Like many explorations of colonisation there is always a fundamental difficulty that no matter how deeply investigated and logically reasoned fails to be fully addressed; the coloniser despite just and reasonable justifications has no choice but to trail off into silence or obscurity. Marlowe in Conrad's 'Heart of Darkness' is just as guilty of this as Ronny here arguing with his perhaps naive mother who maybe comes as close to the issue as possible:

''We're not out here for the purpose of behaving pleasantly!'
'What do you mean?'
'...We're out here to do justice and keep the peace. Them's my sentiments. India isn't a drawing room.'
'Your sentiments are those of a god,' she said quietly...
...'India likes gods.'
'And Englishmen like posing as gods.'
'There's no point in all of this...I am out here to work, mind, to hold this wretched country by force. I'm not a missionary or a Labour Member or a vague sentimental sympathetic literary man. I'm just a servant of the Government...We're not pleasant in India, and we don't intend to be pleasant. We've something more important to do.'
   He spoke sincerely. Every day he worked hard in the court trying to decide which of two untrue accounts was the less untrue, trying to dispense justice fearlessly, to protect the weak against the less weak, the incoherent against the plausible, surrounded by lies and flattery. That morning he had convicted a railway clerk of overcharging pilgrims for their tickets, and a Pathan of attempted rape.

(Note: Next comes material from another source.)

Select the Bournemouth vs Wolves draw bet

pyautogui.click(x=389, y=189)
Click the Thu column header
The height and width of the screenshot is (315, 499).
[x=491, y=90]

He expected no gratitude, no recognition for this, and both clerk and Pathan might appeal, bribe their witnesses more effectually in the interval, and get their sentences reversed.
...He spoke sincerely, but she could have wished with less gusto. How Ronny revelled in the drawbacks of his situation! how he did rub it in that he was not in India to behave pleasantly, and derived positive satisfaction therefrom!'
...'I'm going to argue, and indeed dictate, ' she said...'The English are out here to be pleasant.'
'How do you make that out, mother?' he asked, speaking gently again, for he was ashamed of his irritability.
'Because India is part of the earth. And God has put us on the earth in order to be pleasant to each other. God...is...love.' She hesitated, seeing how much he disliked the argument, but something made her go on. 'God has put us on earth to love our neighbours and to show it, and He is omnipresent, even in India, to see how we are succeeding...The desire to behave pleasantly satisfies God...The sincere if impotent desire wins His blessing. I think everyone fails, but there are so many kinds of failure. Goodwill and more goodwill and more goodwill.'' -pp.69-71

A Passage to India - Privacy, conventions and the weather

'[Mrs Moore] Accustomed to the privacy of London, she could not realise that India, seemingly so mysterious, contains none, and that consequently the conventions have greater force.' - p.68
This is certainly true, there is no privacy; fear of liberal talk proliferating keeps one self-consciously in check. Everyone knows everyone who knows anyone who talks to everyone such that noone can afford to adopt an entirely independent 'who cares what anyone thinks' attitude because there will always be someone who cares. Obstacles of interconnection are everywhere; only the white tiger can break through at great personal cost and tremendously destructive consequences.

'There's nothing in India but the weather...it's the alpha and omega of the whole affair' - p.68
Lethargic. Soporific. Heat. I miss it.